Sebaiknya sebagai orang muslim yang baik agar senantiasa menjaga lisan kita jika mengucapkan janji. Apabila sekiranya kita tidak akan mampu menepati janji tersebut alangkah baiknya jangan berjanji. Karena janji itu adalah hutang dan hutang harus dibayar sama halnya dengan sumpah yang tak boleh dilanggar.

 Sebagaimana Allah SWT berfirman:

وَأَوْفُوا بِالْعَهْدِ إِنَّ الْعَهْدَ كَانَ مَسْئُوْلاً

“Dan penuhilah janji, sesungguhnya janji itu pasti dimintai pertanggungjawabannya.” (QS. Al-Isra’: 34).

Ketika kita berjanji pada orang lain haruslah kita dapat menepati janji tersebut karena janji yang kita ucapkan akan di mintai pertanggung jawaban di akhirat kelak.

3).Apabila dipercaya ia khianat

Saat kita mendapat kepercayaan dari orang lain tentu saja kita akan merasa sangat di hargai dengan kita di percayai orang lain itu artinya kita memiliki sesuatu yang lebih dalam diri kita. 

Namun, tidak sedikit orang yang diberikan kepercayaan oleh orang lain tapi tidak menggunakan nya dengan baik yang ada malah ia lupa akan kepercayaan yang telah orang beri untuknya ia berkhianat apa yang ia ucapkan dan lakukan tidak sesuai dan tidak dapat di percaya.

Sebagaimana yang telah diriwayatkan dalam hadis riwayat Ashabu As-Sunan:

“Tunaikanlah amanat itu kepada orang yang telah mempercayaimu dan janganlah kamu berkhianat kepada orang yang mengkhianatimu.”

Sebaiknya ketika kita mendapatkan kepercayaan dari orang lain cobalah untuk senantiasa menjaga nya dengan baik. Jangan pernah sesekali berkhianat karena itu merupakan Perilaku dari ciri orang munafik.

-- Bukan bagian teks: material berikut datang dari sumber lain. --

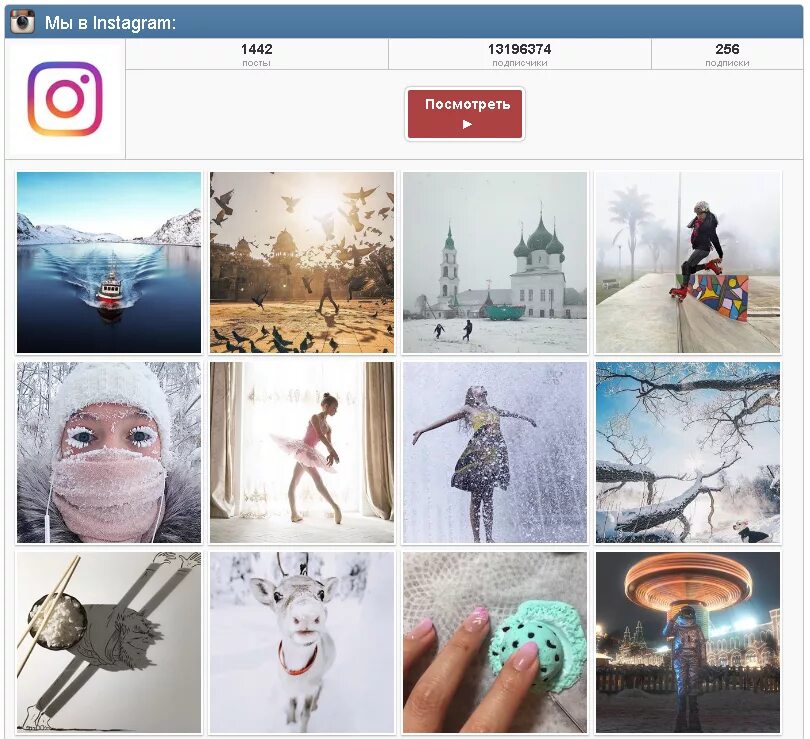The image size is (810, 739).
Task: Open the white reindeer calf photo
Action: pos(302,642)
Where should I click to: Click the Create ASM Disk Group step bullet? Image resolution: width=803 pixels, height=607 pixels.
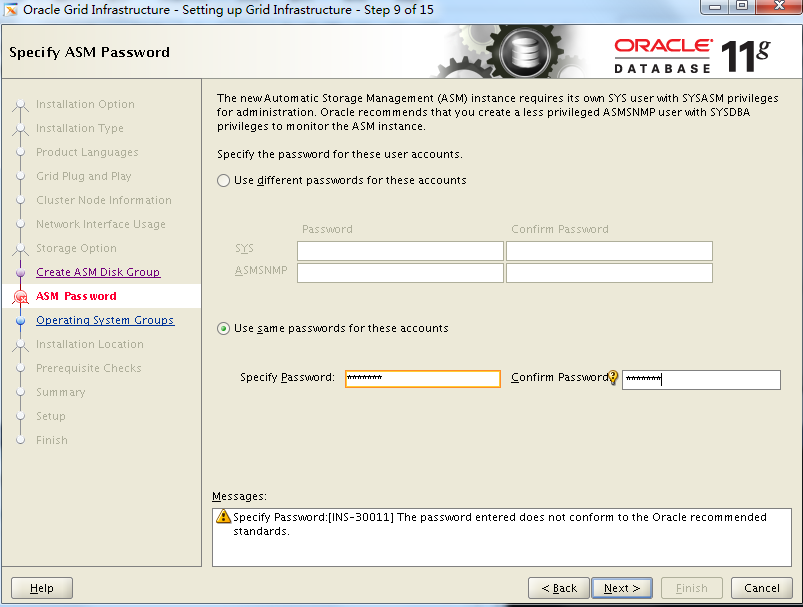[20, 273]
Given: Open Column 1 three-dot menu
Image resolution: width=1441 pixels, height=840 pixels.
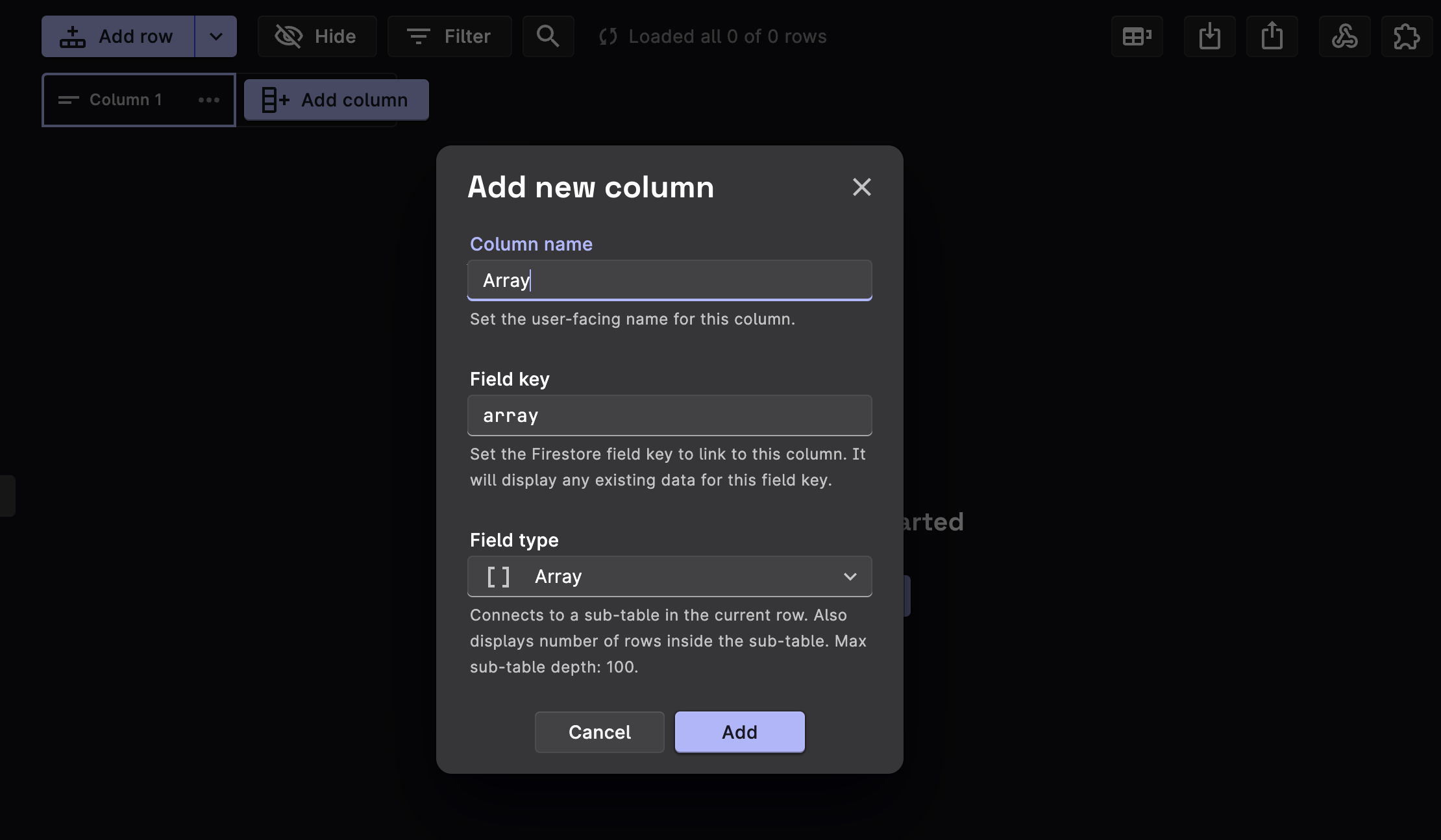Looking at the screenshot, I should pos(209,100).
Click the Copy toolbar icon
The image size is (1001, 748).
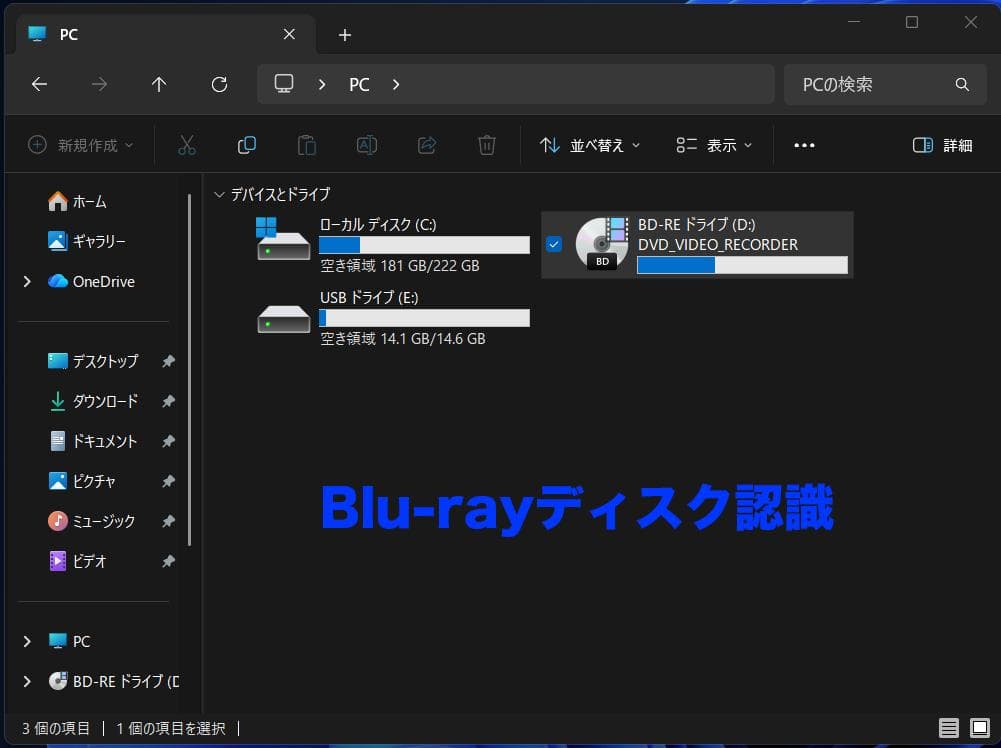pyautogui.click(x=246, y=145)
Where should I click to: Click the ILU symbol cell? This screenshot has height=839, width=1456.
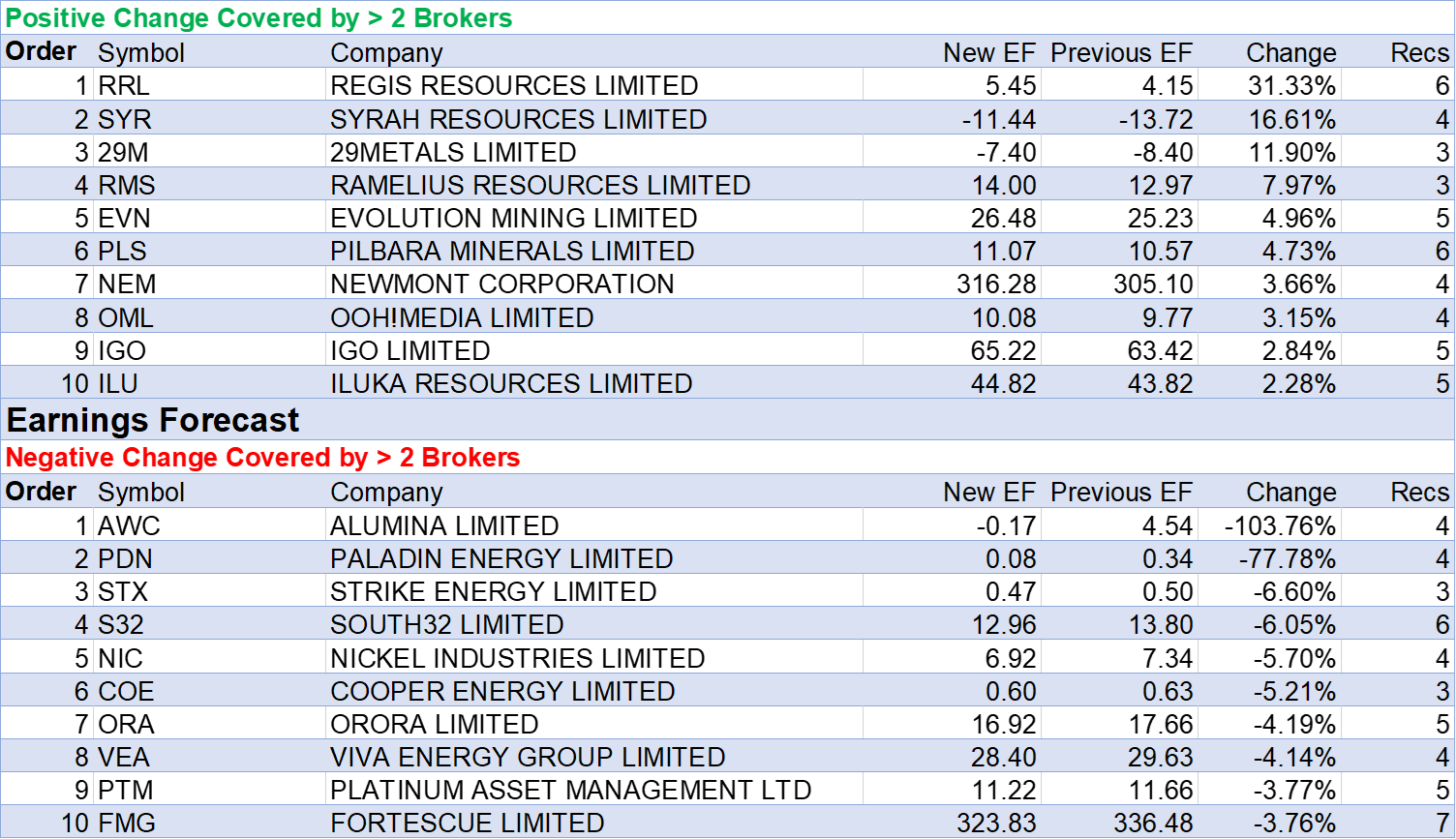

Jika orang lain yang mengkhianati mu sekalipun cobalah untuk tidak mengkhianati nya juga, karena sifat baik seseorang tidak akan sia-sia semuanya akan mendapatkan balasan yang sesuai di kehidupan abadi(akhirat) nanti.

Dalam suatu hadis, Rasulullah SAW bersabda:

“Dalam timbangan amal perbuatan tidak ada sesuatu yang lebih berat daripada akhlak baik.” (HR. Abu Dawud dan Tirmidzi).

Perilaku munafik merupakan salah satu akhlak tercela dari banyak nya akhlak tercela yang lain. Alangkah baik nya kita menghindari Perbuatan-perbuatan yang mengarah pada ciri orang munafik. Berusahalah untuk selalu berprilaku baik untuk timbangan amal kita di akhirat nanti.